• [Task objective]:
Only the lines from the one containing "Task: Click the plus icon next to 定时" through the last line below belong in your copy; transcribe them exactly and omit any pictures.
-------- Supplied entries
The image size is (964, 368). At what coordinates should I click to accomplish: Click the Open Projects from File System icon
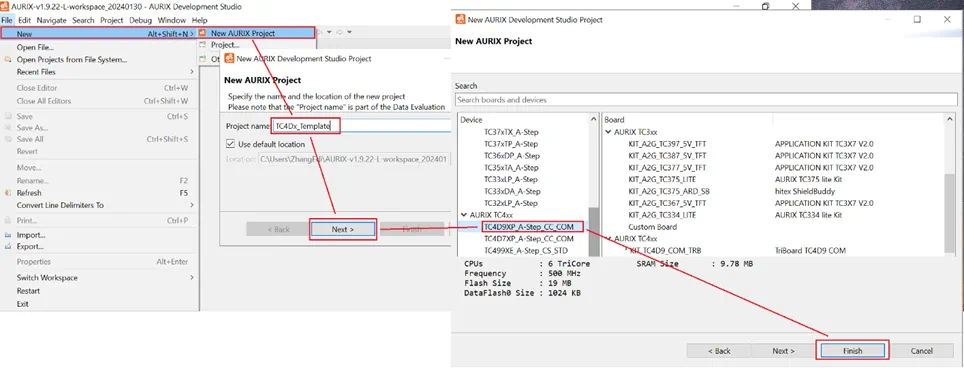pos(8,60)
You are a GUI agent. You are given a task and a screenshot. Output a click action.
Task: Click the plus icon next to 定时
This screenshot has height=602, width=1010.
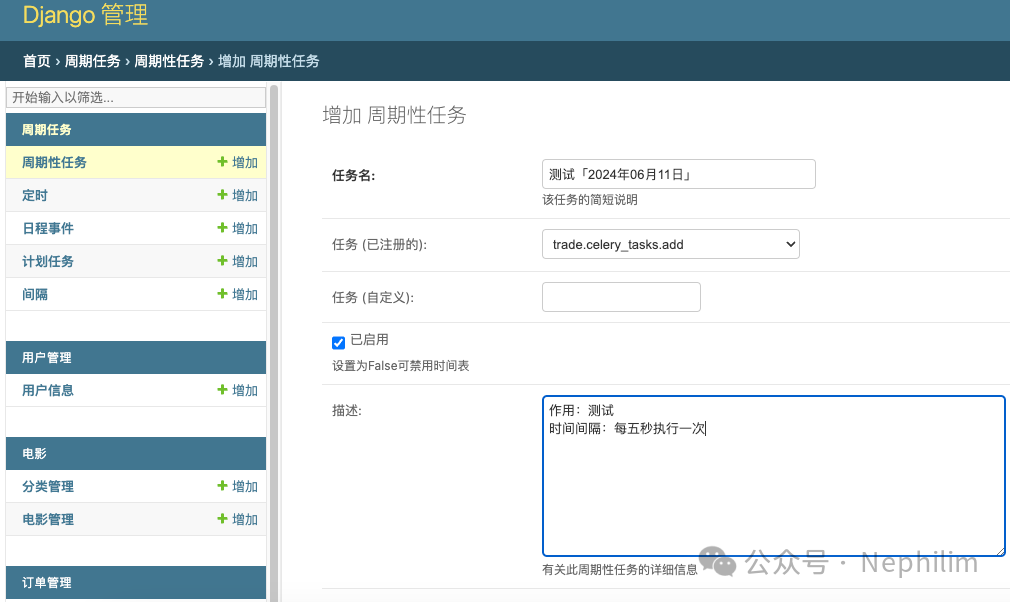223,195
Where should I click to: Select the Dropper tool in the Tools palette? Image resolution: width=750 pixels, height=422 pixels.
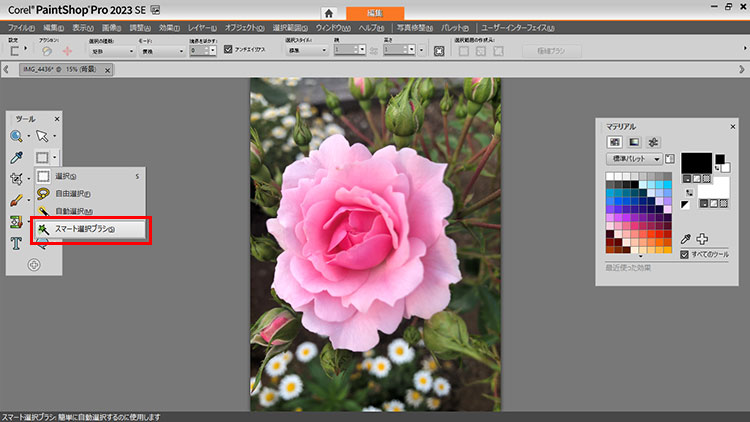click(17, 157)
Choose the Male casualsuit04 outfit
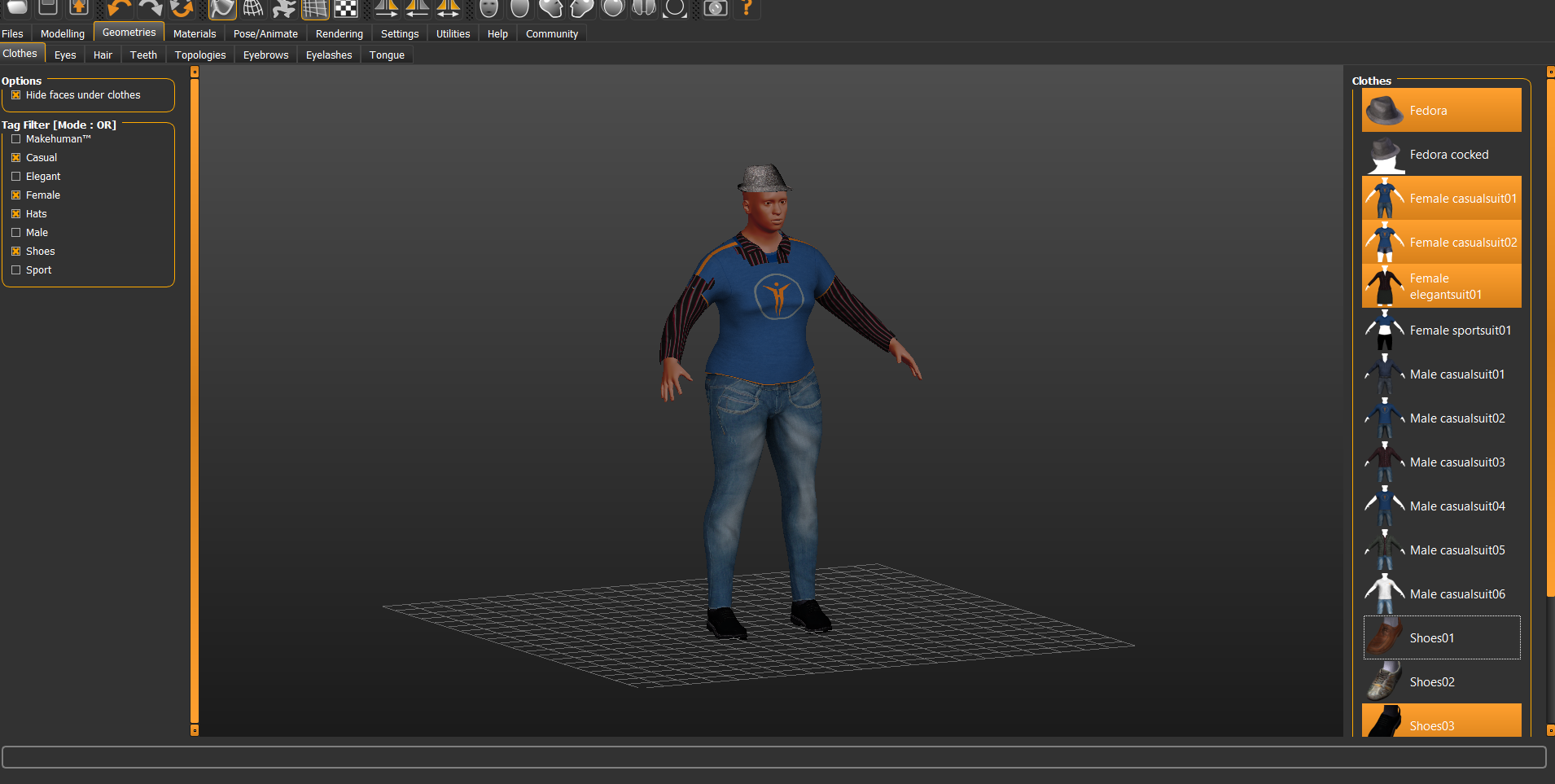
----------------
• [Problem solution]:
Task: Click the plus icon next to 定时
This screenshot has height=602, width=1010.
223,195
Where should I click to: Select the Dropper tool in the Tools palette? Image resolution: width=750 pixels, height=422 pixels.
click(17, 157)
Choose the Male casualsuit04 outfit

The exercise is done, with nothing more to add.